To their credit though, they do walk a lot. They led Major League Baseball with 621 free passes, and that was a major reason for their success again in the regular season. Last night again shows that walks aren’t as regular due to the extremely high level of pitching that every team in the postseason has. It’s the reason two or three-run home runs in the regular season are just solo shots this time in October.

This over-emphasis on the home run has led to the inability of any part of the lineup to string together hits for a rally.

The team finished second in home runs yet finished with the 23rd most hits and RBIs all season. It is mindblowing at times this team inability to produce runs outside of the home run. It is also the reason why it has now been 12 years since the last World Series win.

Sabermetrics and those devoted to them have taken over this team and run largely on analytics. I’ve accepted that and know they won’t change their ways. Focusing on that, however, makes them lose a fundamental aspect of a championship team.

If you look at what made the dynasty team of the late 1990s great is what ability for multiple players to come through clutch. The biggest example of this was Derek Jeter, who despite the ridiculous criticism he receives from sabermetrics fans, is one of the all-time clutch players in MLB history. When you had that one moment where you need a hit. Not a walk or a sac fly or anything else. You need someone to go up there and get two runners in from second and third, you wanted Jeter at-bat. Did he always come through? Absolutely not. But you felt you had the best chance with him up there.

In today’s game, they want a guy who out of 100 times will reach base 38 times in some way and I get that. However, in a big game, I don’t care what you do out of 100 times. I just need you to come through and go one for one right now.

Judge and D.J. are close to that but outside of them, they have no one.

Looking towards the future provides more of the same expectation. The highs and lows of this season will continue. The main person to blame for the ability to win 13 in a row and follow that up by losing seven in a row is manager Aaron Boone.

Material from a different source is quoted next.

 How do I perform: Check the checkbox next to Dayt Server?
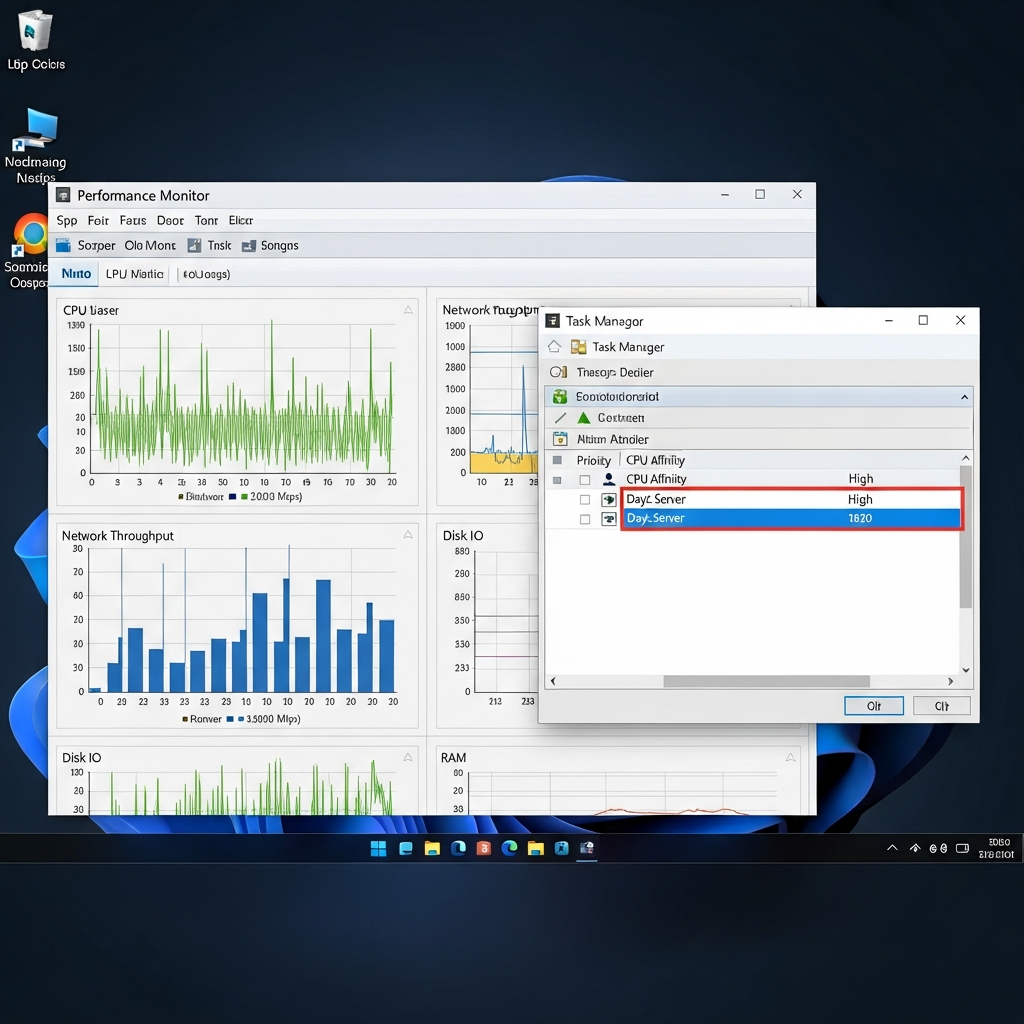coord(587,499)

A team in the baseball season is like a ship on a long voyage. There will be bad days and good days, but it is up to the captain to keep the crew and ship steady and on course. When you have the large swings of great to horrible all within a 30 game span, you need to evaluate your leader. A good manager never lets his team get too high or too low. He keeps them focused on their main goal. Boone failed at this at every course of the season and has since becoming the manager.

People argue that Boone’s record since taking over is incredible. 328-210 is impressive, but when you have a ready-made contender who is built to win right away, regular-season wins will come in bunches. Anyone in baseball could have taken over and achieved the same success as Boone. It’s a ridiculous counter for Boone staying.

Boone needs to go. He’s proven he can’t get this team over the hump.

Brian Cashman, General Manager and Senior Vice President of the Yankees, is another person who deserves scrutiny. I know he’s well entrenched in that position since 1998 and likely is in little to no danger of losing his job. However, he built this team. He made them the way they are. So is he going to make the changes necessary to make them a contender, or is he just going to be satisfied with making the postseason and keeping the team relevant? These are questions that need to be answered now before they missed their chance with this Judge led core.

Since 1998, the Yankees have won 4 World Series and lost two more. Cashman, in all honestly, gets credit for 2009 as that was a team he assembled and not the carry-over winners of Gene Michael’s brilliance in the ’90s.

That is a terrible track record for an organization that measures any season without a World Series as a failure. That puts Cashman’s teams at 1 for 18 and Boone’s at 0 for 4.

Now the team heads into arguably the most important offseason in the last twenty years to finally try and figure out how to bring home number 28.